*GIVEN REQUEST*. Count the lines of the items below that contain the string "screenshot", and reply with the number alone.

*ENTRIES SUPPLIED*.

▬▬▬

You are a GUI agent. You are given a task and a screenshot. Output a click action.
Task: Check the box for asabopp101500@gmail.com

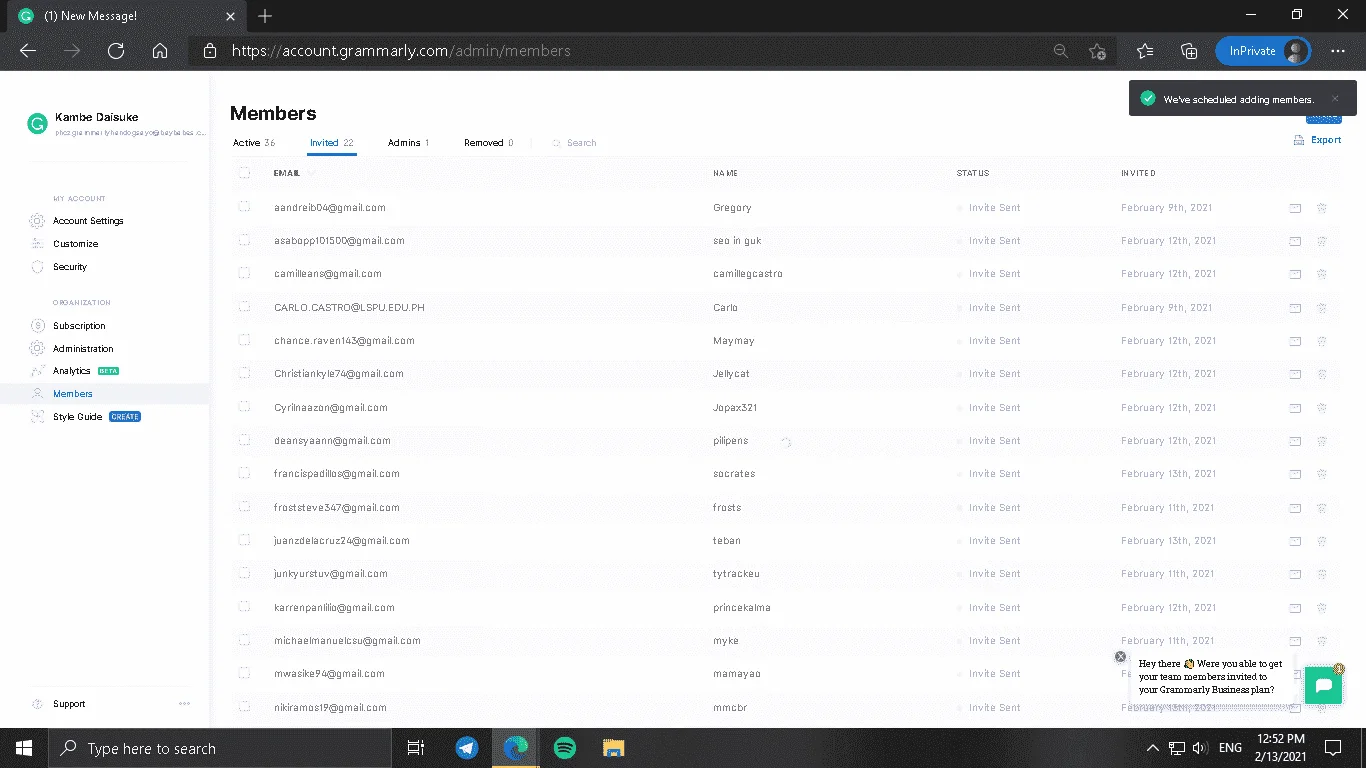tap(244, 240)
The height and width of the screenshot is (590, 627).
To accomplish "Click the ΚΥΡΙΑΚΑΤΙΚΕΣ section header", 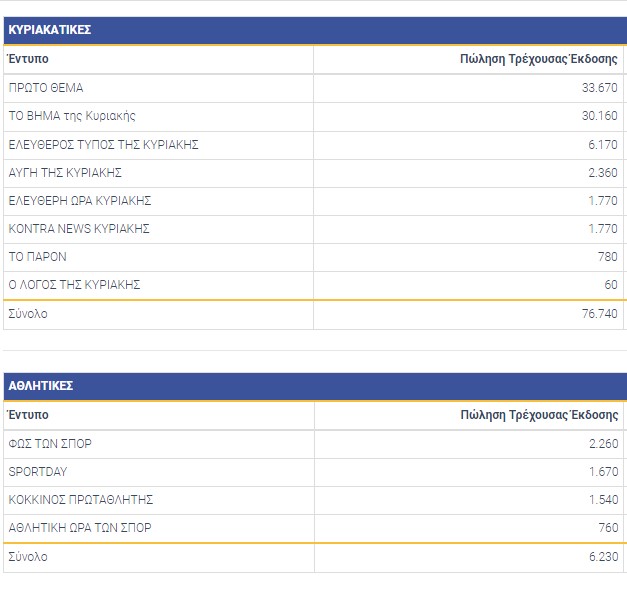I will (50, 30).
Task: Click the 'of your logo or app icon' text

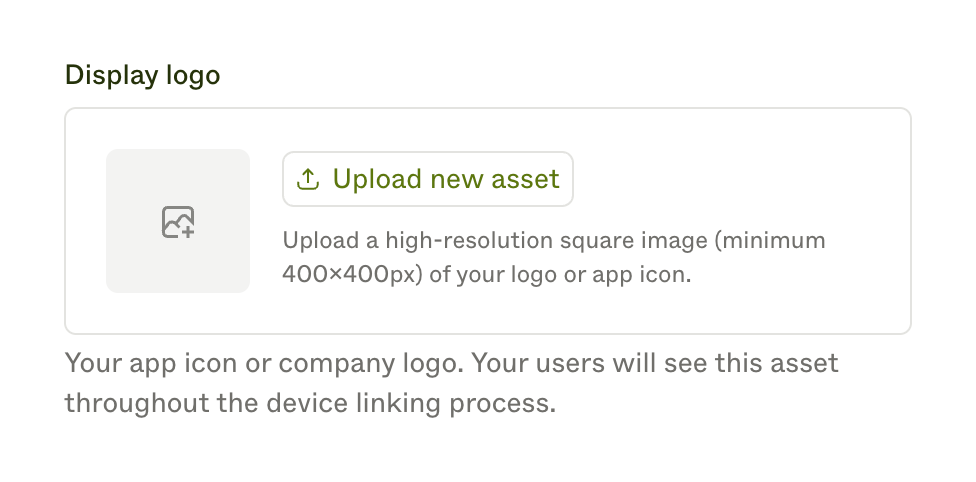Action: [x=574, y=275]
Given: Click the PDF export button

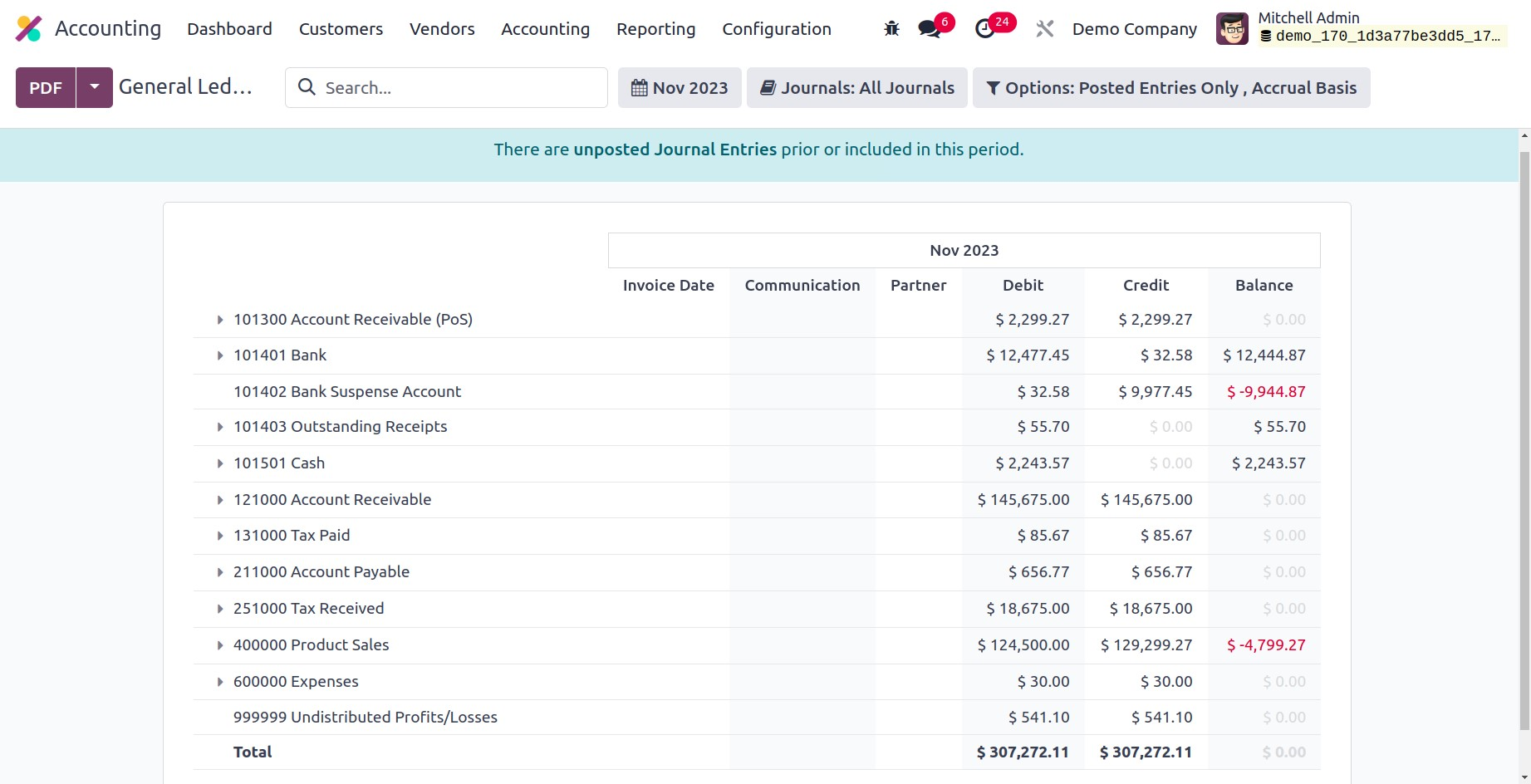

▬▬▬

*ANSWER FOR THE TASK*. 2